If you’re a facility manager, it can be easy to get overwhelmed and confused with the different types of information being shared about managing indoor air quality in buildings – especially these days when fear and uncertainty are making building occupants hesitant to return to the workplace or continue with their lease. A recent survey from global consulting firm Korn Ferry revealed that about 50% of employees are afraid to return to work due to health and safety concerns.  Ensuring an environment that is healthy, safe, and comfortable is critical and facility managers should lead their teams to achieve this goal using data-driven decisions. Good IAQ strategies should be based on facts, and not just popular opinion. Here are some commonly held notions about indoor air quality practices and what facility managers should consider.

Fallacy: Poor IAQ can be addressed by simply identifying the sources of unpleasant odors and detecting visible leaks in the system. 

Fact: While bad odors or visible stains on walls resulting from molds are signs of problems with your indoor air quality, your role as a facility manager is to identify, mitigate, and eliminate all major sources of pollutants.

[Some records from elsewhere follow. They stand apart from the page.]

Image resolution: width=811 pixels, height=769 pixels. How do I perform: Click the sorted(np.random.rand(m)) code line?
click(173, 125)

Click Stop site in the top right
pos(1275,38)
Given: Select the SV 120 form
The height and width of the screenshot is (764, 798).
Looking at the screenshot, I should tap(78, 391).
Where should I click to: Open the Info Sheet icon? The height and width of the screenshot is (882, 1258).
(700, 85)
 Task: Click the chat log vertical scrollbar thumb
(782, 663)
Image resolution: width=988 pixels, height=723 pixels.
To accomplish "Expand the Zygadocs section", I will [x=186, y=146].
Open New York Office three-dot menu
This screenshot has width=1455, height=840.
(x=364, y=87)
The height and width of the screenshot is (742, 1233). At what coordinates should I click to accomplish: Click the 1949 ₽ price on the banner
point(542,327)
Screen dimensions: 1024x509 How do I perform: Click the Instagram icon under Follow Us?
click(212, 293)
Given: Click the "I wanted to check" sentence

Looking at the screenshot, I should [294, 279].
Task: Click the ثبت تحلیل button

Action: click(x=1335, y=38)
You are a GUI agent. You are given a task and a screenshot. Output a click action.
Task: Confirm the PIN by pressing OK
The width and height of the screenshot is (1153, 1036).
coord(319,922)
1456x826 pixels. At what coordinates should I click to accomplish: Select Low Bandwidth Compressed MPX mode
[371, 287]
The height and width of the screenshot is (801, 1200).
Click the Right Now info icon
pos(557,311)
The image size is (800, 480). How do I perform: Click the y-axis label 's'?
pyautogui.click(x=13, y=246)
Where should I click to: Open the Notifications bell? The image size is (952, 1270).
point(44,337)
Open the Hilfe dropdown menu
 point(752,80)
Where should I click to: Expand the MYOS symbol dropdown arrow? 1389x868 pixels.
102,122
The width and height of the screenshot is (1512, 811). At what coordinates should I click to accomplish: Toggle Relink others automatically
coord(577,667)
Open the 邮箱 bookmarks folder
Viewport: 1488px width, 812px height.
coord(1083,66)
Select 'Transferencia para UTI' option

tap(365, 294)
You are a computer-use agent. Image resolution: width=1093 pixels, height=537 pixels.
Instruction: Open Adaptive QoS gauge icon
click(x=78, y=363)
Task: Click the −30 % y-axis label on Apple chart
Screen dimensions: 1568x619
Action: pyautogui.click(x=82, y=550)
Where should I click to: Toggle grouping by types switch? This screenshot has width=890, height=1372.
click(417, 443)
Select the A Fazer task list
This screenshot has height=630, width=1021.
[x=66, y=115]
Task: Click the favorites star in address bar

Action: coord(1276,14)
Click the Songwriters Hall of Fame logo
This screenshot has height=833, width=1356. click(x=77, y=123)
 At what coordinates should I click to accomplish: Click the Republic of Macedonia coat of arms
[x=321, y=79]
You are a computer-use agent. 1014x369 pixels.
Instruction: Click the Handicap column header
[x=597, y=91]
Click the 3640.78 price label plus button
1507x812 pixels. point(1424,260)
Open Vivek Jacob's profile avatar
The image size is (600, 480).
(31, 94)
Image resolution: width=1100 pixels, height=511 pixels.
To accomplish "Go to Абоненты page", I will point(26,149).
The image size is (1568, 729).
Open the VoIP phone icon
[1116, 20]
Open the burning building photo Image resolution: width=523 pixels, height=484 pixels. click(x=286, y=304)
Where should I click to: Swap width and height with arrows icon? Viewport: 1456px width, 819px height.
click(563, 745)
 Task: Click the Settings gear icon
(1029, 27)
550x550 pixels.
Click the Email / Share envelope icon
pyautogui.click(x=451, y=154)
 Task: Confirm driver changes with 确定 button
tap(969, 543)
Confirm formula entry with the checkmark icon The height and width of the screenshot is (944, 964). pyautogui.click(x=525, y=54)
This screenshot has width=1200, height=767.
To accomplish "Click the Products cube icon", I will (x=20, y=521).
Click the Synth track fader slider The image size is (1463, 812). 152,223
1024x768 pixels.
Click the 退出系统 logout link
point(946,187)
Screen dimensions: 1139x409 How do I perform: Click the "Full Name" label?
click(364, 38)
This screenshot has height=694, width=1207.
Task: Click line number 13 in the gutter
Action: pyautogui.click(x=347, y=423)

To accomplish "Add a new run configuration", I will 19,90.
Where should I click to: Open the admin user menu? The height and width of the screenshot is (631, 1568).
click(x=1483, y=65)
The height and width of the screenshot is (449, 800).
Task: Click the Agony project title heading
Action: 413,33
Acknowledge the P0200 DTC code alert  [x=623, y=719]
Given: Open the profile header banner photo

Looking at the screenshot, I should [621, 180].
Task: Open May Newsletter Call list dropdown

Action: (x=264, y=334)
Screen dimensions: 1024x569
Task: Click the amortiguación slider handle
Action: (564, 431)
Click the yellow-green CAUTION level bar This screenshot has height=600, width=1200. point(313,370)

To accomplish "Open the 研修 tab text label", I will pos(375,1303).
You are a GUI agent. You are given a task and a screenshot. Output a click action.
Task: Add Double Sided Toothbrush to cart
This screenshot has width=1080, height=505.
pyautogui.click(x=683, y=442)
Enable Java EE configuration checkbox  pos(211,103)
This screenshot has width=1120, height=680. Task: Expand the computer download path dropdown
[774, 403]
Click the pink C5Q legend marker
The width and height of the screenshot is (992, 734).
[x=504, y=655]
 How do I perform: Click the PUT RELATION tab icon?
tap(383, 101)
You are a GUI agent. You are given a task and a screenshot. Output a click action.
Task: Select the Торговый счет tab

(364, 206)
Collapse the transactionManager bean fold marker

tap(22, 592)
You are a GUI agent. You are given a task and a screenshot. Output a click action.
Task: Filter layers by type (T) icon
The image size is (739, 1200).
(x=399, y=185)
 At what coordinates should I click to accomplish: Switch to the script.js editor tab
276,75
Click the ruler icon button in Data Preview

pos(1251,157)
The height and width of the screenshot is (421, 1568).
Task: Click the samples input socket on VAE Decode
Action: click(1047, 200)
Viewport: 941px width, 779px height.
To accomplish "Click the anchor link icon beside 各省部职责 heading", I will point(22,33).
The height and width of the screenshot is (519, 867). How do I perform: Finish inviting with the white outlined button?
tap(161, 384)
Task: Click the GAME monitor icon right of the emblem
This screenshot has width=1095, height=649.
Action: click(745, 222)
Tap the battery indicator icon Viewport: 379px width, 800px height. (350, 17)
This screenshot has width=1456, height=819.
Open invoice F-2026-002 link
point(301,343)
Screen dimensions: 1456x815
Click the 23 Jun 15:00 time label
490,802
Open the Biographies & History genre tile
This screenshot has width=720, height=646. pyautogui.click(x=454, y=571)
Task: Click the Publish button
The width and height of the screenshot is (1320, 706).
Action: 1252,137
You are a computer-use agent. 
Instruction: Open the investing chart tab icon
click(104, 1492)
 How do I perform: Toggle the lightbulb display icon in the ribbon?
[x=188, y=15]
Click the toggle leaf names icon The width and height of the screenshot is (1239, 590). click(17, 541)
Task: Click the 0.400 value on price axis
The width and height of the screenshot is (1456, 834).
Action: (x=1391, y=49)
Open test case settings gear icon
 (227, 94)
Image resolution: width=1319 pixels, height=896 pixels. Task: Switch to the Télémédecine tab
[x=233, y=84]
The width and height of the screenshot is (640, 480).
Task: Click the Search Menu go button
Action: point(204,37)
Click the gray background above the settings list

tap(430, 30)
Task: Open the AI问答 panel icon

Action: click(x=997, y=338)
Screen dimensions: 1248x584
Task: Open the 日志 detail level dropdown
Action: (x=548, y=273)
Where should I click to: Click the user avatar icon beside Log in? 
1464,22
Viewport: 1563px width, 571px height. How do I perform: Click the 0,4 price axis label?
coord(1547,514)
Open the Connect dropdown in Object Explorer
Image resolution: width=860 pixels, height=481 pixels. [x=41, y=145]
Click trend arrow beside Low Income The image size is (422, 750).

Not only does this resolve the existing problems but it also helps to prevent potential issues from happening. There may be other sources that you are not considering such as high levels of CO2 from poor ventilation, activities that create particles and nitrogen dioxide from vehicles outside, to name a few. To be in control of your air quality, you need to know and understand all the factors that affect it and how they relate to each other. 

Fallacy: Installing an air filtration system for the whole building is enough to keep indoor air clean.

Fact: HVAC systems can indeed be a part of your fight to solve poor indoor air quality, but it should not be your only weapon. They are generally designed to reduce dust and other types of particle pollution. However, air quality is a cocktail of things in the air. You would need to also consider other pollutants such as harmful VOCs from paint on the wall or your furniture, ozone from your printers, projectors/photocopiers, mold due to suboptimal humidity, stale air from lack of ventilation and various other pollutant gases in the air. Air filters do not necessarily optimize your air quality and should be adopted as only one part of an overall IAQ strategy. Identifying and removing the sources, continuously monitoring and managing your IAQ, providing adequate and proper ventilation, and filtering the air should all be integrated into your comprehensive IAQ approach for a healthy building.

Fallacy: Ensuring health and wellbeing by providing good indoor air quality is a long, expensive, and time-consuming process.

Fact: A commitment to optimizing the environment for your building occupants means you need to make choices and decisions that are based on the right information. With today’s technological advances, it is easy to map out a strategy that essentially starts with cost-effective solutions such as comprehensive indoor air quality sensors that can provide you with relevant data on air quality factors. Getting useful insights on how indoor air quality relates to your building occupants’ routines can help you correct problem areas and implement improvements when and where they are needed. With an indoor air quality monitoring platform that can seamlessly integrate with your building systems, alert you when there is an issue, and activate your HVAC system you can also save on energy and maintenance costs.  

While it may seem complex and challenging to tackle your building’s indoor air quality challenges, it is always prudent to take the first step of understanding what you are dealing with. As an old adage goes, “knowing is half the battle.”